North Carolina lawmakers today announced plans to introduce a bill that would place a constitutional amendment on the November ballot “to require voters to provide photo identification before voting” and could make it more difficult for thousands of North Carolina voters to participate in elections.

Sarah Gillooly, the Director of Political Strategy and Advocacy for the American Civil Liberties Union of North Carolina, released the following statement:

“This is the latest in a long line of measures North Carolina legislators have pushed with one clear goal: to suppress voter turnout by making it harder for some of our state’s most marginalized voters, particularly people of color and those with low income, to participate in the democratic process. Once again, North Carolina lawmakers are trying to rig elections through shameful partisan tricks, rather than taking steps to ensure that every eligible voter is able to cast a ballot that counts. North Carolinians are tired of these blatant and discriminatory power grabs from politicians who keep trying to rig the system and turn back the clock on voting rights. We have come too far to allow Jim Crow-style restrictions to seep back into North Carolina elections, and we will stand with North Carolinians across the state to fight back and ensure that the right to vote is protected for all.”

In 2013, the North Carolina General Assembly passed voting restrictions, including voter ID, that targeted Black voters “with discriminatory intent” and “almost surgical precision,” according to a 2016 federal appeals court ruling that overturned the law.

The ACLU and other groups had challenged the 2013 law, which also eliminated a week of early voting and ended same-day registration and out-of-precinct voting.

And this is from Democracy North Carolina:

New voter ID amendment will only hurt eligible voters

Leaders in the N.C. General Assembly announced today that they will introduce a constitutional amendment requiring voter identification to cast a ballot in North Carolina. If passed, the proposal would be placed on the November 2018 general election ballot.

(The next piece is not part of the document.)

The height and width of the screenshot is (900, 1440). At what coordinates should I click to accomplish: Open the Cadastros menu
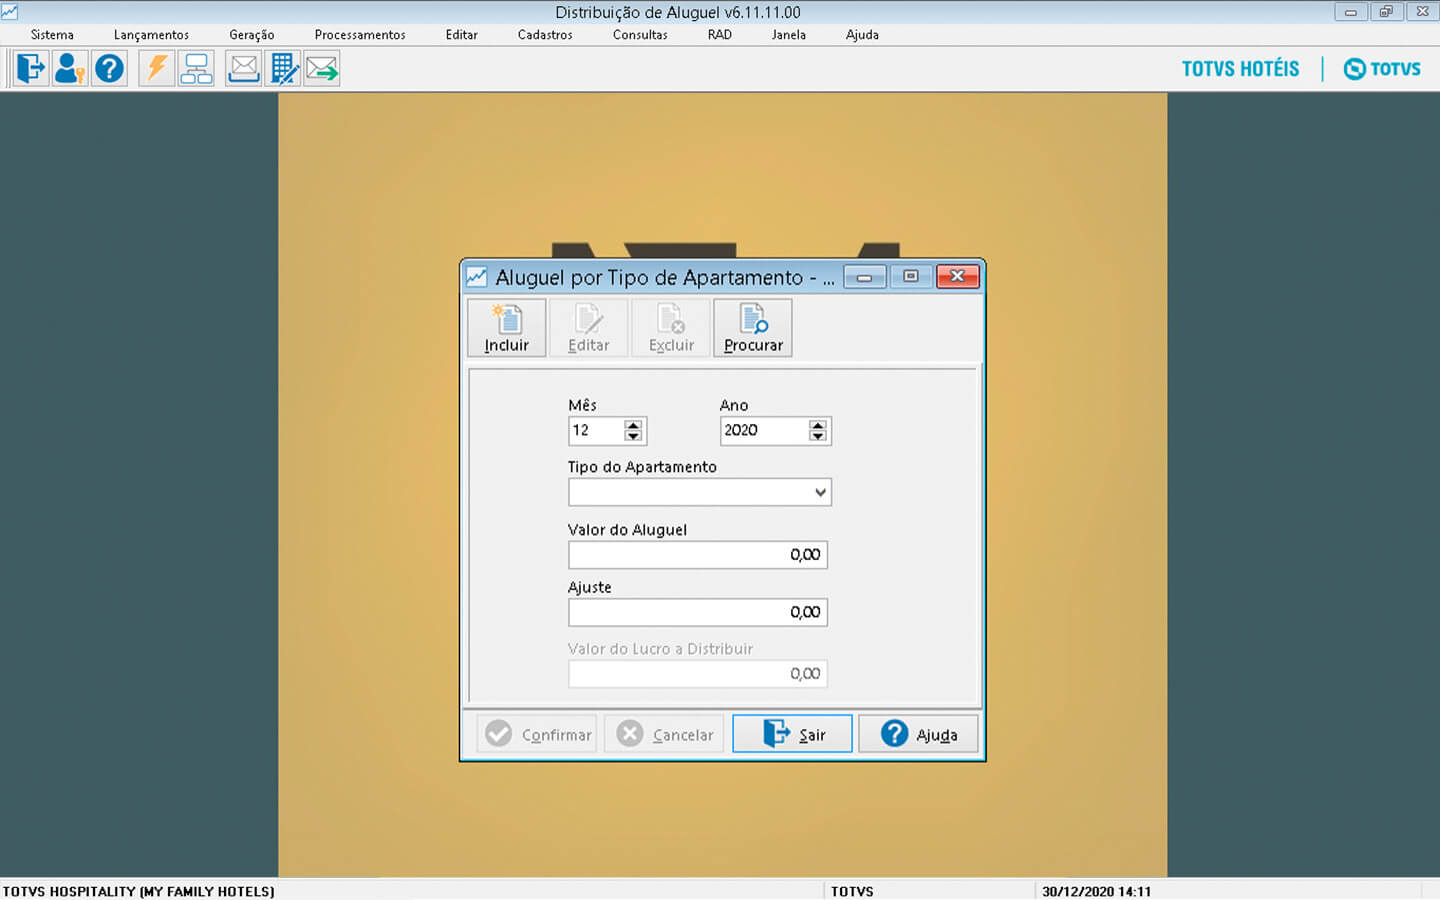(x=545, y=35)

In response, Democracy North Carolina released the following statement that the nonpartisan voting rights organization would “adamantly oppose” any efforts to add voting restrictions to the state’s constitution.

“Voters’ ability to access the ballot is at the heart of a fair election system. This effort, like past voter ID laws here and around the country, would compromise that access and disenfranchise eligible voters,” said Tomas Lopez, Executive Director of Democracy North Carolina. “North Carolinians have been harmed by lawmakers who drew illegal, racially-gerrymandered voting districts and passed an illegal voter suppression law that targeted African-Americans ‘with almost surgical precision.’ Democracy North Carolina will adamantly oppose any effort to permanently add these voting restrictions to our state’s constitution.”

In August 2013, N.C. lawmakers enacted House Bill 589, deemed the worst voter suppression law in the country. Dubbed the “Monster Voting Law,” H589 was a strict voter ID law requiring certain identification to vote shown to be less frequently held by voters of color, and excluding identification disproportionately held by African-Americans. The law also shortened the state’s popular early voting period by a full week, eliminated same-day registration, prevented out-of-precinct ballots from being counted, and ended a successful pre-registration program for 16- and 17-year olds. All provisions were shown to disproportionately impact voters of color, students, low-income voters, the elderly, people with disabilities, and rural residents.

In July 2016, U.S. Court of Appeals struck down the Monster Law violating Constitutional and statutory bans on intentional discrimination, and specifically noted that it “targeted African-Americans with almost surgical precision.” In May 2017, the U.S. Supreme Court refused to revisit the case. Despite findings that H589 harmed voters, since 2017 legislative leaders had threatened to revive the voter ID and other provisions.

Democracy NC is encouraging voters to contact their legislators now to oppose this bill.